══ Page extract

Rice, potatoes, maize, corn. All seem relatively innocuous foods that we often need not think about twice. Yet they all make a foundational carbohydrate that not only forms a crucial part of the human diet, but is also a primary feedstock for the bioindustry and a central ingredient in manufacturing products such as paper and pharmaceuticals. Starch. It may not seem that changing the way we source this is a priority in our agricultural industries, but rising demand for starch-producing crops has led to problems with land and water scarcity, as well as causing harmful pesticides to leach into the surrounding environment. While a seemingly basic food substance, it is one with enough dietary and industrial importance to be worth considering in the bid to make our industries more sustainable.
A team of researchers from the Department of Strategic and Integrative Research at the Tianjin Institute of Industrial Biotechnology (an institute under the Chinese Academy of Sciences) has developed a novel way to make starch that takes crops out of the equation – instead using only carbon dioxide in the cultivation process. While the method remains in its nascent stages, if developed to become commercially viable it could provide a turning point in making starch more environmentally sound, without compromising our global food supply.
Time to starch
At present, starch is primarily produced by crops such as maize, which fix CO2 through photosynthesis in a process that reportedly has a theoretical energy conversion efficiency of around 2%. Now, the Chinese research team has developed a novel ‘hybrid system’ to make artificial starch using a bioreactor that eradicates the need for plants and has a far more rapid processing time. In this new method, an inorganic catalyst reduces CO2 to methanol before breaking it down further into carbon sugar units, and finally to polymeric starch.
“This artificial starch anabolic pathway relies on engineered recombinant enzymes from many different source organisms and can be tuned to produce amylose or amylopectin at excellent rates and efficiencies relative to other synthetic carbon fixation systems—and, depending on the metric used, even to field crops,” the team writes.
The process was created using a computational pathway design, and the team says it is 8.5 times faster than natural starch synthesis in maize, converting the carbon dioxide to starch at a rate of 22 nanomoles per minute. The researchers have also hypothesised solar and hydrogen sources could be used to power the process, with the artificial process converting solar to starch at a rate 3.5 times faster than in plants.
“We only need a few hours in the lab to complete the process which takes a few months by plants,” lead author and research associate Cai Tao told state broadcaster CCTV. “The annual production of starch in a 1 cubic metre (35 cubic foot) bioreactor theoretically equates to the annual yield from growing one-third of a hectare (35,500 square feet) of maize without considering the energy input.”
Producing starch in a lab or factory rather than on farms would not only save on land use, but also reduce carbon emissions and provide a greater sense of food security – for both human food as well as animal feedstocks.
While this may sound like a no-brainer alternative to traditional starch synthesis processes, there’s a catch. The method as it currently exists is a far cry from being economically viable, and demands far higher rates of energy than is environmentally sustainable, with the first step of converting CO2 to methane alone calling for temperatures and pressures high enough to potentially require fossil fuels to produce – ultimately proving an energy and cost intensive process.

════

■ Aim of the exercise ■
In the article on making starch from carbon dioxide, how many times faster than natural starch synthesis in maize is the new process?

══ Entries shown

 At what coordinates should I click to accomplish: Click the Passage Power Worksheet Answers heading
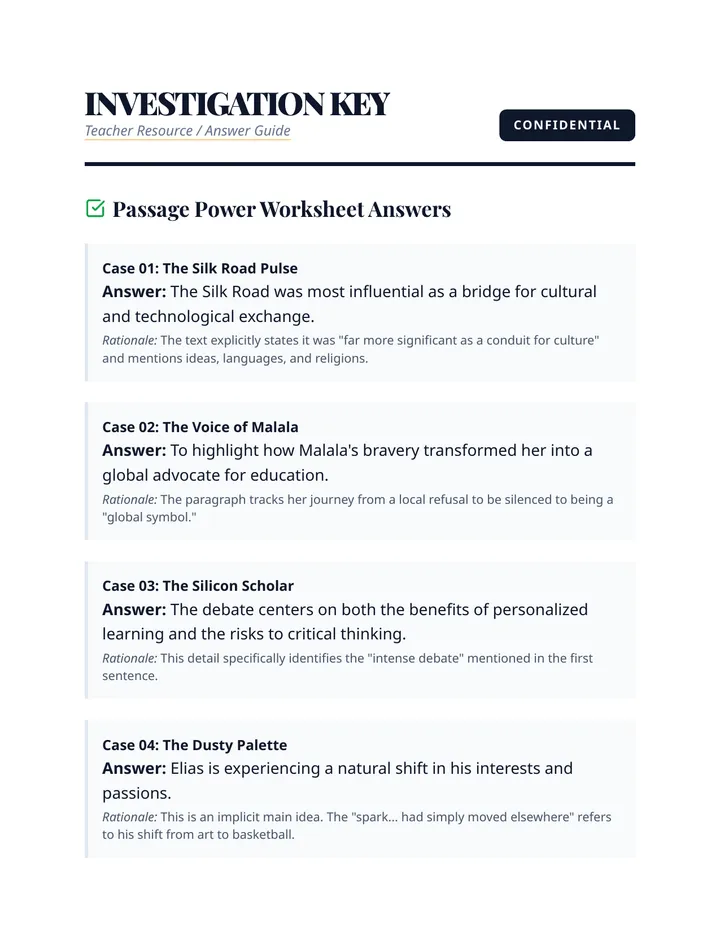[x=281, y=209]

════
══ Entries shown

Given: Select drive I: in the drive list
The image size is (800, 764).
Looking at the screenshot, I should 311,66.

════
══ Entries shown

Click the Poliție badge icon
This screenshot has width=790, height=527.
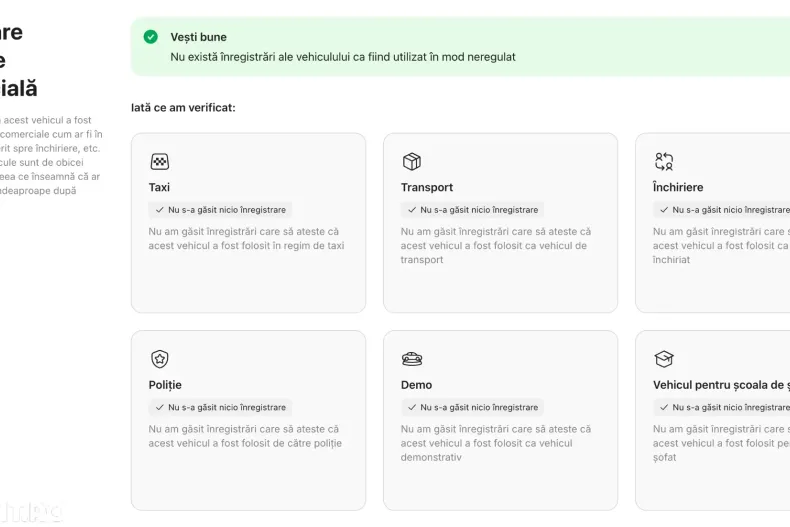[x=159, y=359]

════

■ Completed task ■
8.5 times faster.